The purpose of the pledge initiative is to bring awareness to the importance of pronouncing students’ names correctly and to “build a respectful and inclusive culture in our school communities that values diversity,” said Yee Wan, director of Multilingual Education Services for the Santa Clara County Office of Education.

She says the campaign has received, and sustained, lots of attention nationwide. It directs educators to various strategies, including lesson plans and new technology tools like Flipgrid, a video discussion platform. But the power of simply asking a student how to say the student’s name and then modeling it correctly for the rest of the class can be just as effective, Wan says.

More commonly, efforts around reminding teachers how important it is to say students’ names correctly are less explicit. It’s often touched on as one component, of many, in culturally responsive training sessions that educators participate in as part of their ongoing professional development training.

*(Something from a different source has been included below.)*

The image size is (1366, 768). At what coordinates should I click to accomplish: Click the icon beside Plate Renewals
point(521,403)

Sharroky Hollie, executive director of the Center for Culturally Responsive Teaching and Learning, a California-based nonprofit, has been running these culturally responsive training in Minnesota schools since 2013. More recently, he’s been invited to work in districts located further outside of the Twin Cities area — places like South Washington, Fridley, Prior Lake, St. Cloud, Stillwater and Sauk Rapids.

As far as name pronunciation is concerned, he says he doesn’t teach any particular strategies to educators. There’s no reason to frame this basic interpersonal skill as something that’s tethered to culturally responsive teaching, he says.

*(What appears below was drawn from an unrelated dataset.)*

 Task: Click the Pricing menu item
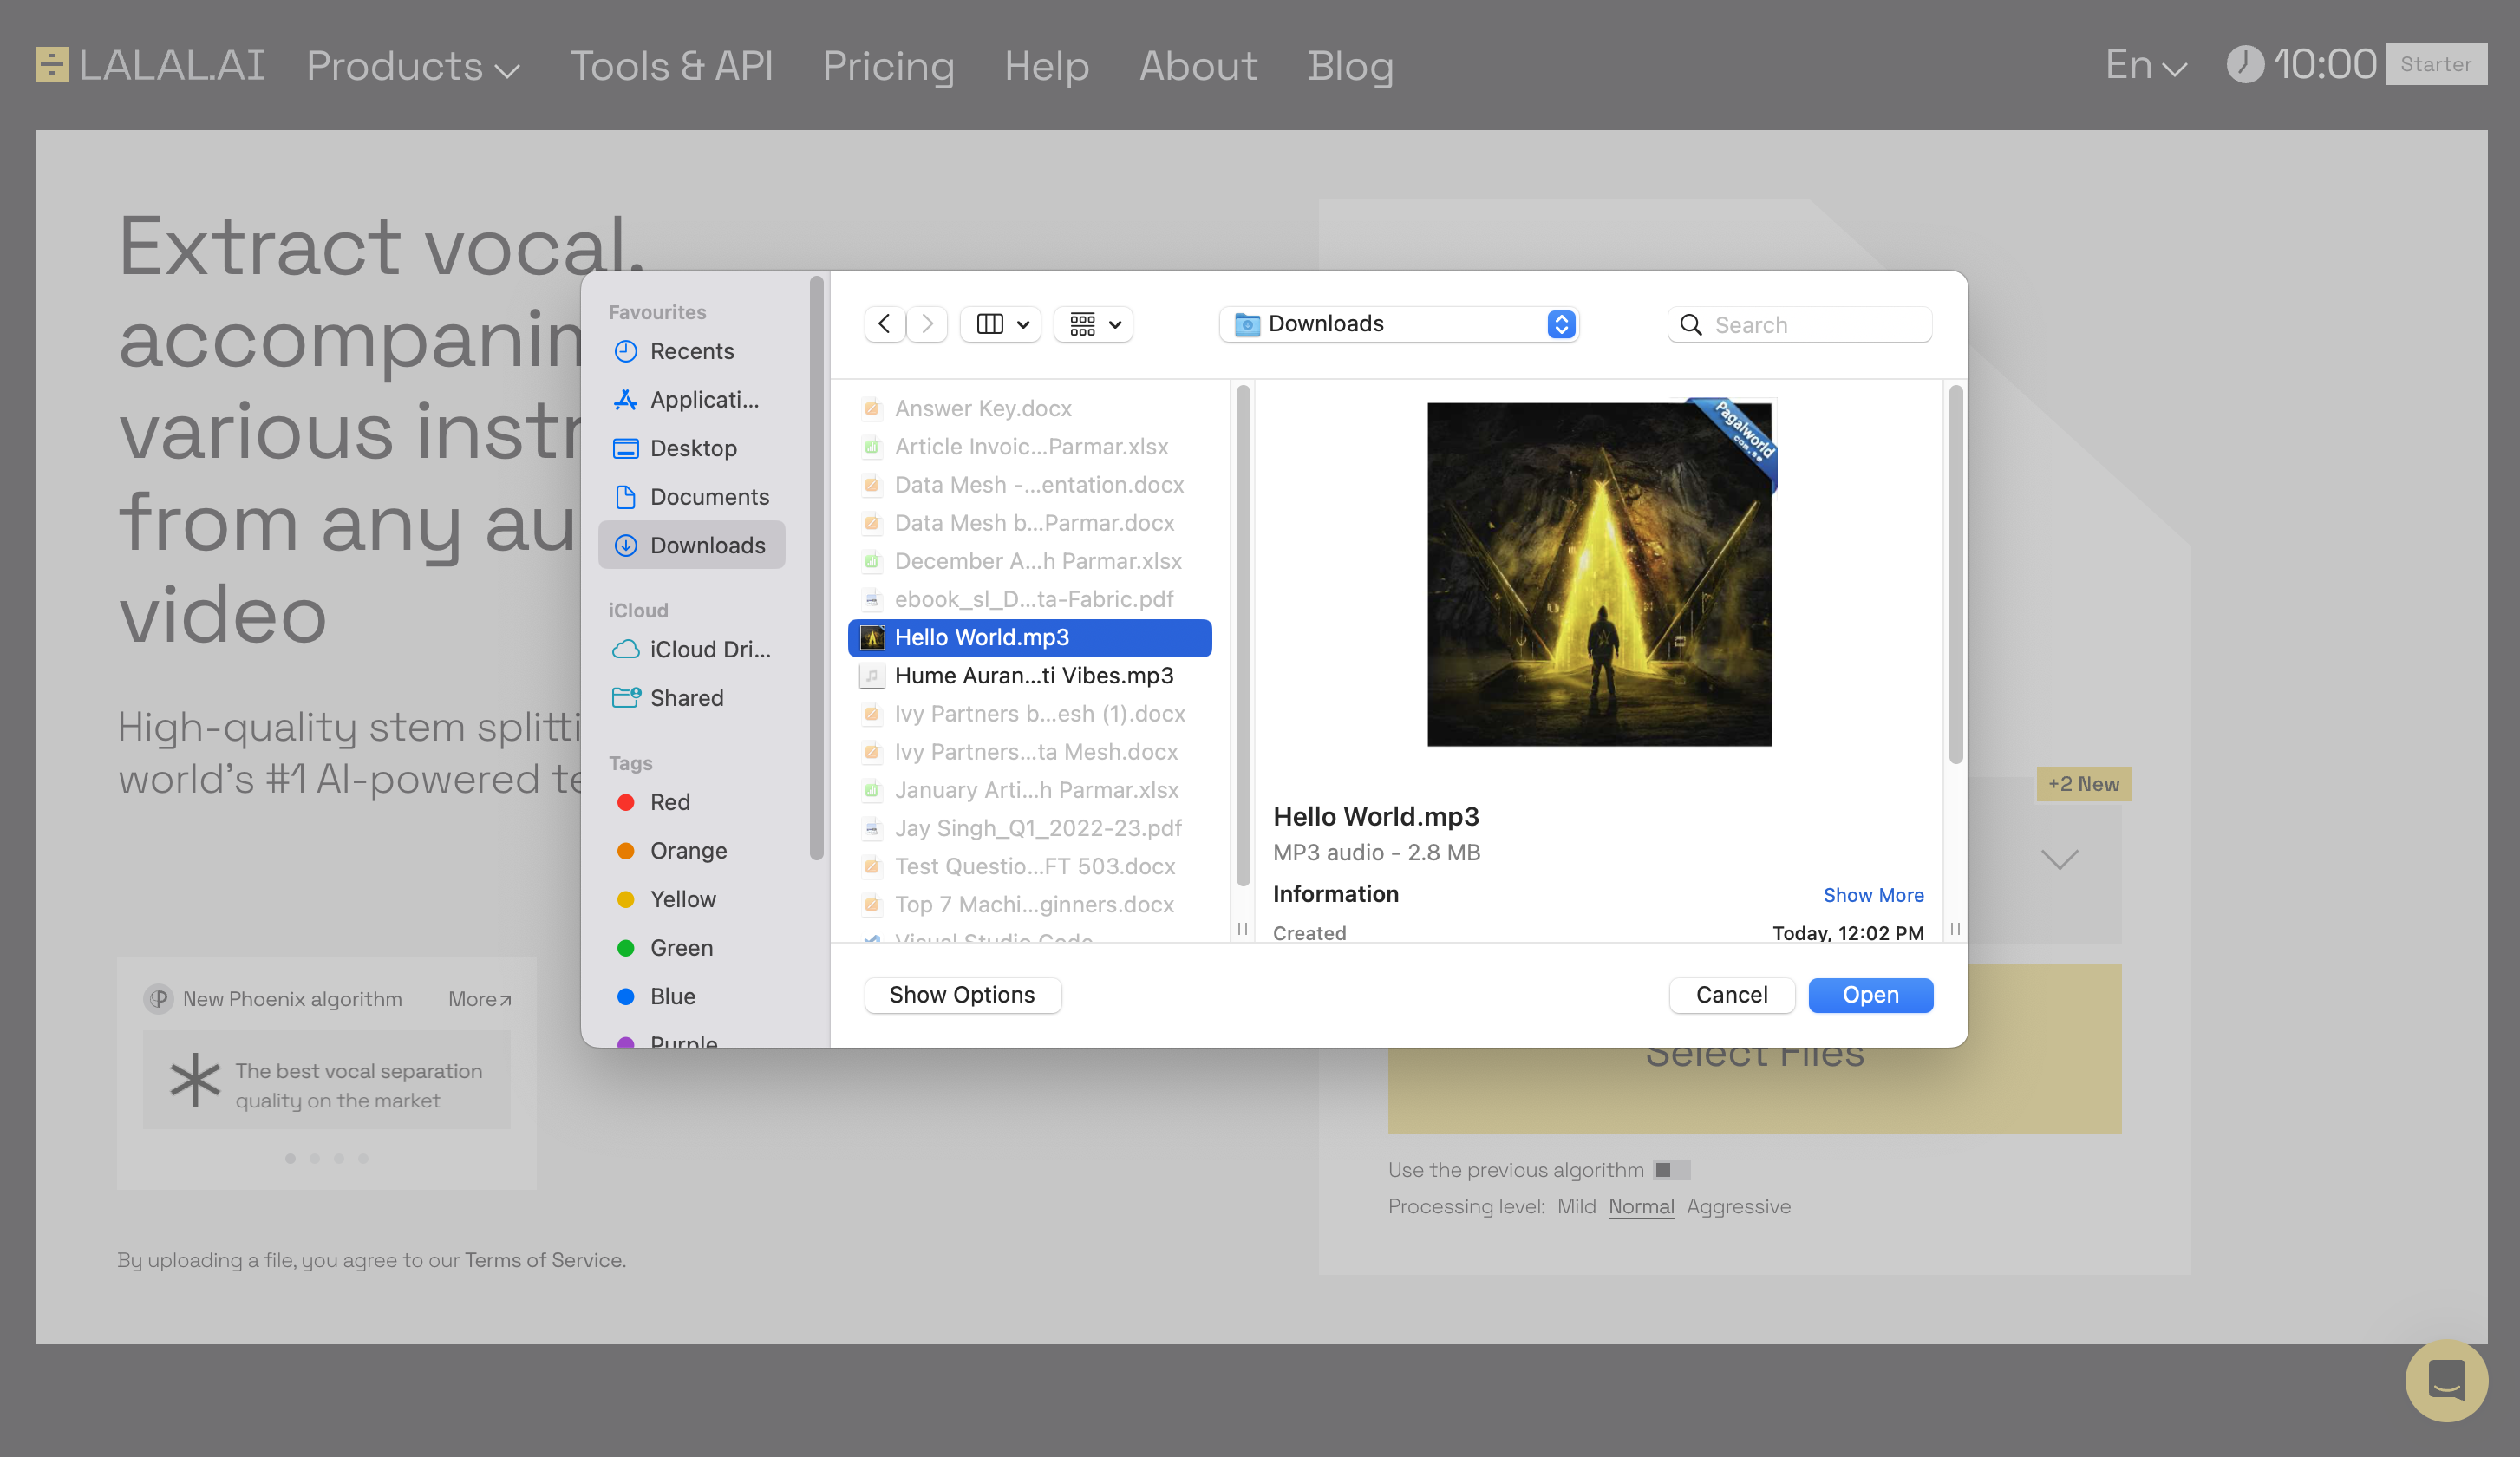click(890, 64)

“It’s just a common respect to get someone’s name right. I see that as almost like a prerequisite to being culturally responsive,” he said. “ I don’t want an educator feeling like doing something that’s so basic is doing something special. Getting a student’s name right should be basic.”

He does talk with educators about validating and affirming who their students are, an effort that certainly includes getting their names right. Often, given the opportunity, students will gladly share the history and cultural significance of their names, he said.

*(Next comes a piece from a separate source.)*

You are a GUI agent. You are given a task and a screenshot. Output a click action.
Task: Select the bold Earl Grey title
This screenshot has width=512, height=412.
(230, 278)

Corina Pastrana, a program facilitator for the Minneapolis Public Schools district who supports ESL and bilingual teachers, weaves this same message into the professional development trainings she conducts.

For her, the lesson is personal. Her family moved here from Mexico when she was young. She kept her birth name because, even at a young age, she knew it was part of her heritage and personality. But all three of her siblings changed theirs to avoid having their name constantly mispronounced.

“Part of being culturally relevant is understanding students’ names,” she said, noting that as a teacher, she often had students share their name stories as an icebreaker in class to tap into what makes them proud, or the things they value.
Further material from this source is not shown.